--- ASSIGNMENT ---
The copy must run from the first line of the entries below through the line containing "Screen dimensions: 1075x735", restated word for word, with pictures left out.

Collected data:
——————

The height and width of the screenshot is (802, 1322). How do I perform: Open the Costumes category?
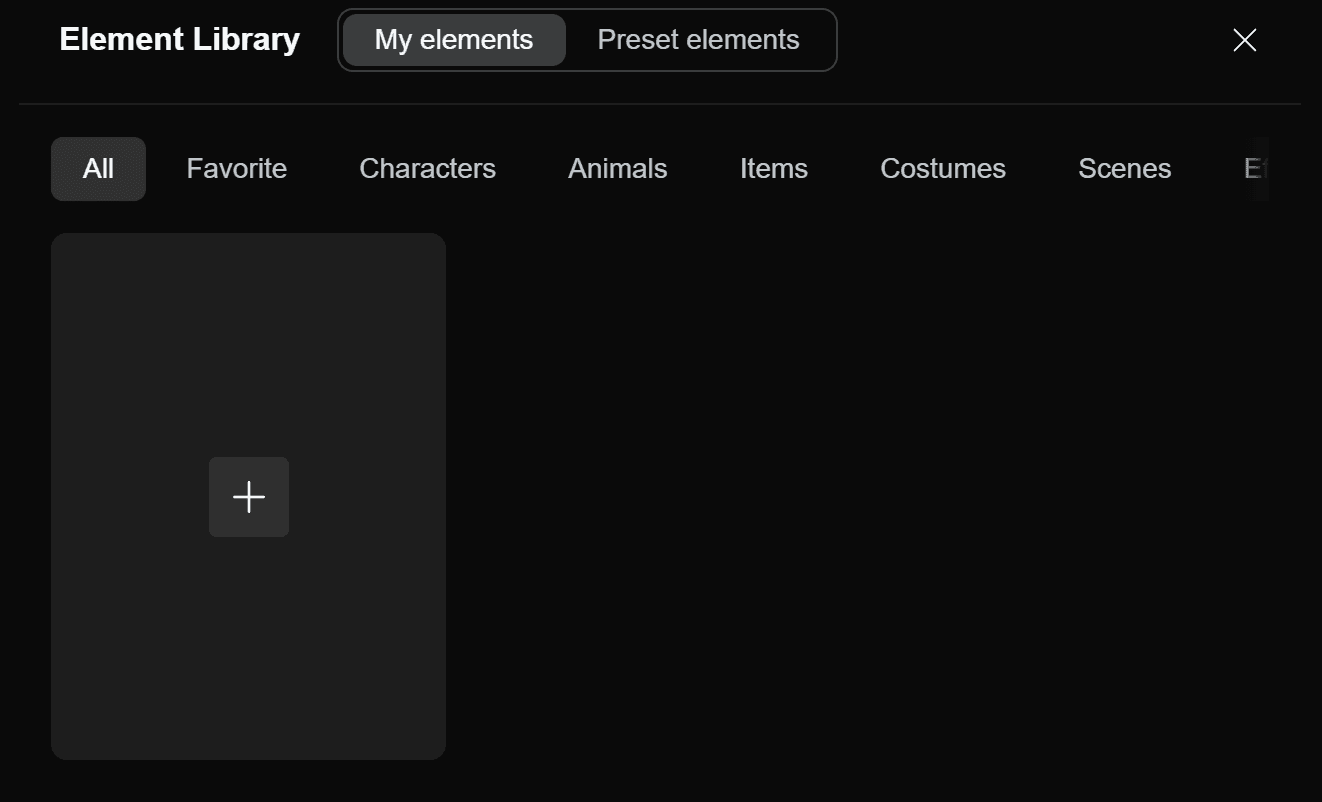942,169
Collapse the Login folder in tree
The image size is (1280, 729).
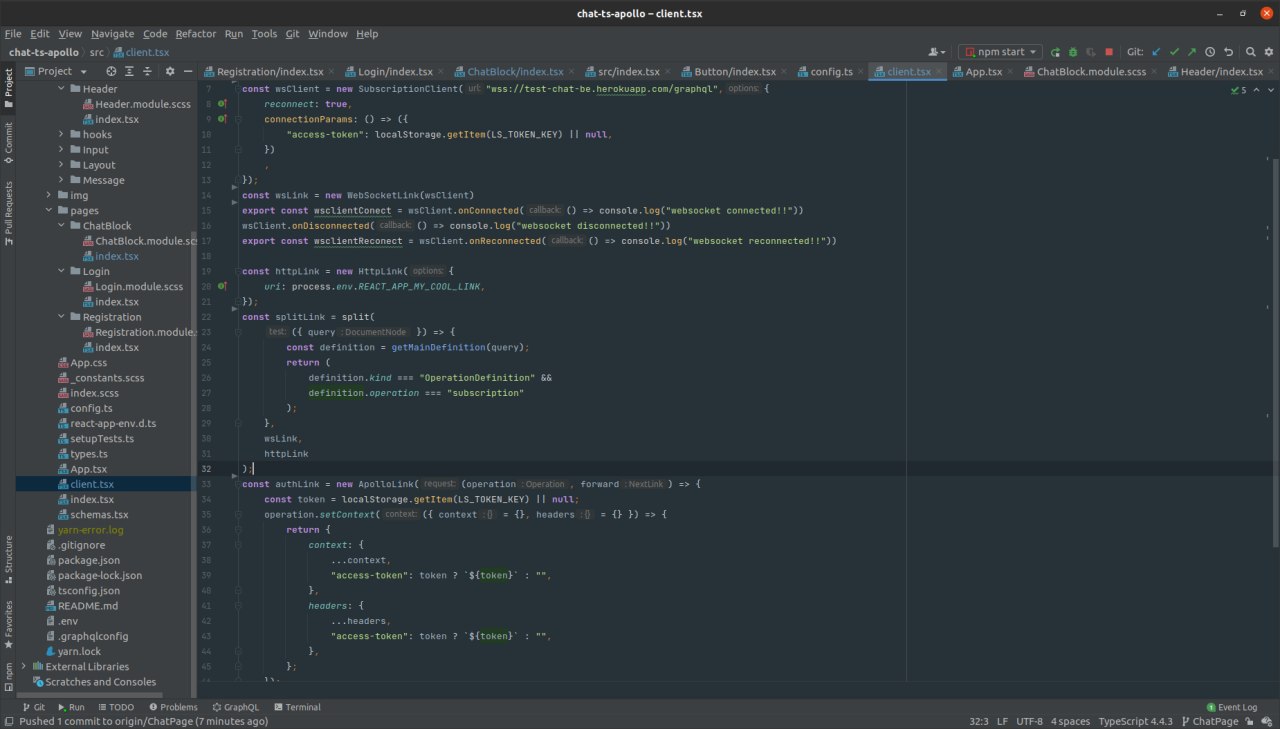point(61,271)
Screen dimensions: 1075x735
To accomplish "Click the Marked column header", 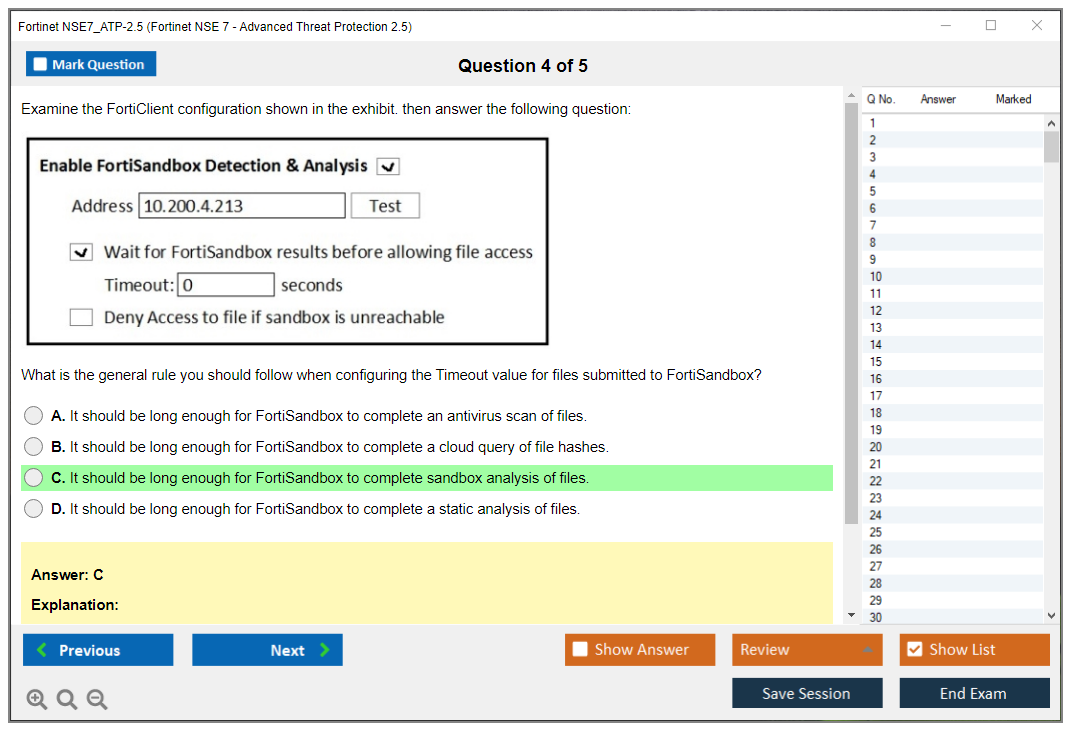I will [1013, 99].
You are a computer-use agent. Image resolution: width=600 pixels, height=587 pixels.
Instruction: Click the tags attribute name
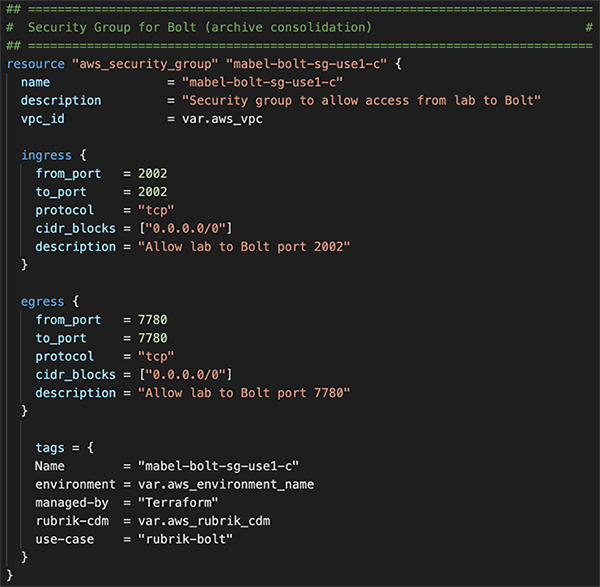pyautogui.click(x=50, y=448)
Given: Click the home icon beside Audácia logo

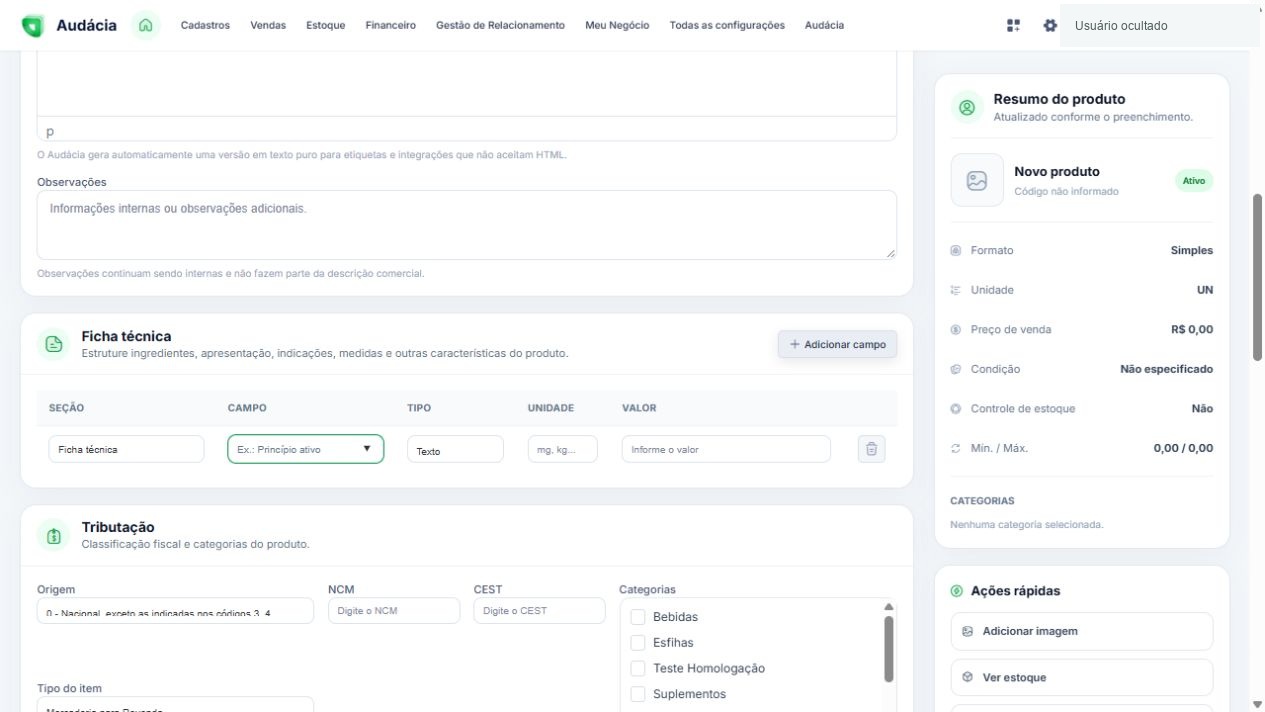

——————

--- RESULT OF THIS EXERCISE ---
The height and width of the screenshot is (802, 1322). How do I perform: Open the Costumes category?
942,169
Collapse the Login folder in tree
The image size is (1280, 729).
point(61,271)
Screen dimensions: 1075x735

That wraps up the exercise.